TEXT SHOWN:
Could weight-loss drugs like Ozempic cause depression—or help treat it?
Here’s a tale of two headlines: “Wegovy leads to weight loss. Can it treat depression, too?” Next up: “Wegovy, other weight-loss drugs scrutinized over reports of suicidal thoughts.”
So which one is it? Do these blockbuster medicines for diabetes and weight loss come with serious mental health risks, or could they actually be effective treatments for depression, bipolar disorder, Alzheimer’s disease, and other neurological conditions? It’s too early for a definitive answer, but ongoing research shows some early signs that these therapies, part of a drug class called GLP-1s, could be effective not just in trimming fat and protecting hearts. They might also help boost our brains.
Wegovy and Ozempic, both marketed by pharma giant Novo Nordisk, contain the same active ingredient (semaglutide). They come in different doses, might be administered through different means, and are approved by the Food and Drug Administration for different kinds of patients and diseases. These are treatments that were originally developed to treat type 2 diabetes, before mounting evidence demonstrated longer-term benefits like significant weight loss in obese patients and cutting the risk for heart attacks and cardiovascular-related deaths.

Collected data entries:
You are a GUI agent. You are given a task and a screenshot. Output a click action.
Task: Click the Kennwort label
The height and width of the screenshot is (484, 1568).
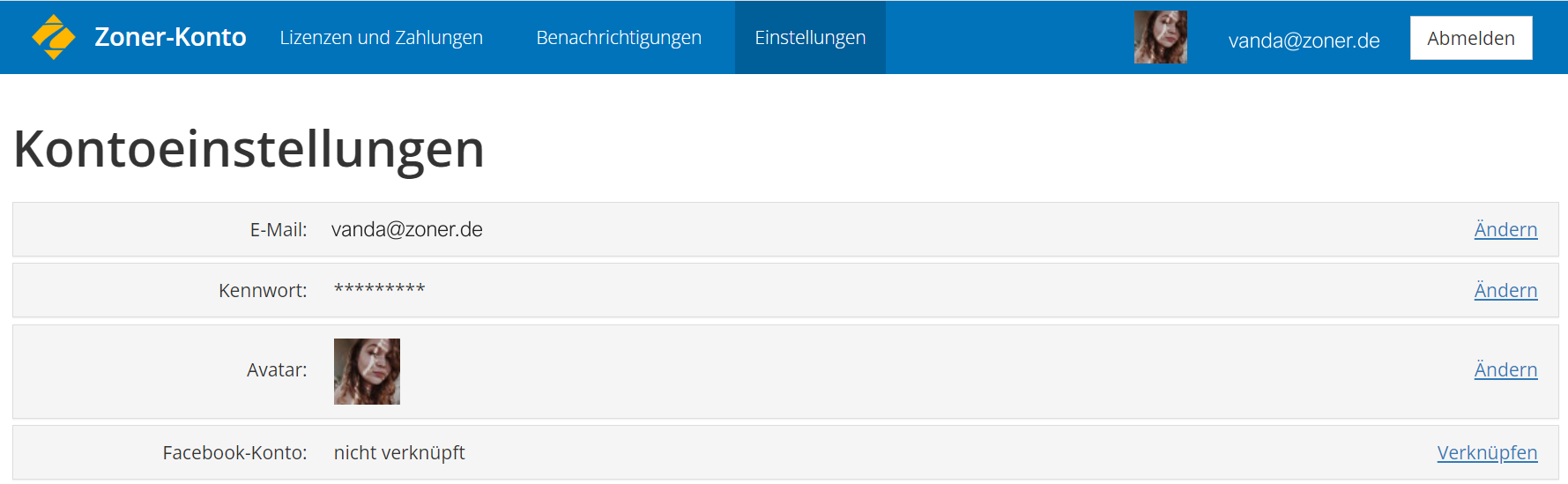(263, 290)
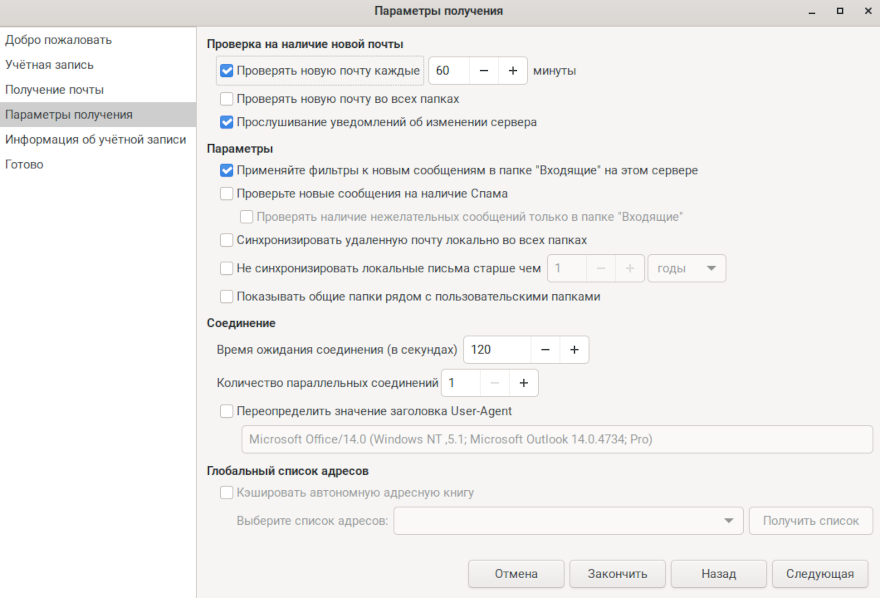Disable the Проверять новую почту каждые checkbox

click(x=227, y=71)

TASKS FOR THIS EXERCISE:
A - In the article on weight-loss drugs and depression, what active ingredient do Wegovy and Ozempic have in common?
B - For each statement, say whether the article on weight-loss drugs and depression supports it, and quote the words that settle it: (i) Wegovy and Ozempic are both marketed by Novo Nordisk. (ii) These treatments were originally developed to treat obesity. (iii) A definitive answer on their mental health effects is already available.
C - Resume the article on weight-loss drugs and depression after its last sentence.
The records are separate material and are not part of the article on weight-loss drugs and depression.

ANSWERS FOR THE TASKS:
A - Semaglutide.

B -
(i) Yes: "both marketed by pharma giant Novo Nordisk."
(ii) No: "originally developed to treat type 2 diabetes."
(iii) No: "It’s too early for a definitive answer."

C -
If you follow the biological breadcrumbs, these conditions are intertwined (for instance, patients who are obese often also have diabetes and a significantly increased risk for high blood pressure, heart attacks, and stroke). These are metabolic disorders—afflictions rooted in how your body channels and produces energy from the food you eat. It’s no shock that such a basic function of the human body, the literal means of creating and properly using energy, has consequences for everything from your heart to your brain. And therein lies the clue to why drugs like Wegovy might have treatment implications for neurological conditions on top of more seemingly obvious connections between other maladies (for instance, that an inability to process glucose as an overweight diabetes patient might impact that patient’s heart health).
Earlier reports that GLP-1s like Wegovy might come with a risk for depression and suicidal thoughts were based on reports and anecdotes from a small subset of patients—265 total patients who had taken these kinds of treatments since 2010, as of October 2023 to be exact, according adverse event reports collected by the FDA. That data collection is important for patient safety. But given the scope of both cardiovascular and neurological conditions like heart disease, diabetes, stroke, and Alzheimer’s—conditions that are all in the top 10 causes of death in the U.S. and kill more than 1 million Americans per year—those unfortunate events are extraordinarily rare based on the data to date.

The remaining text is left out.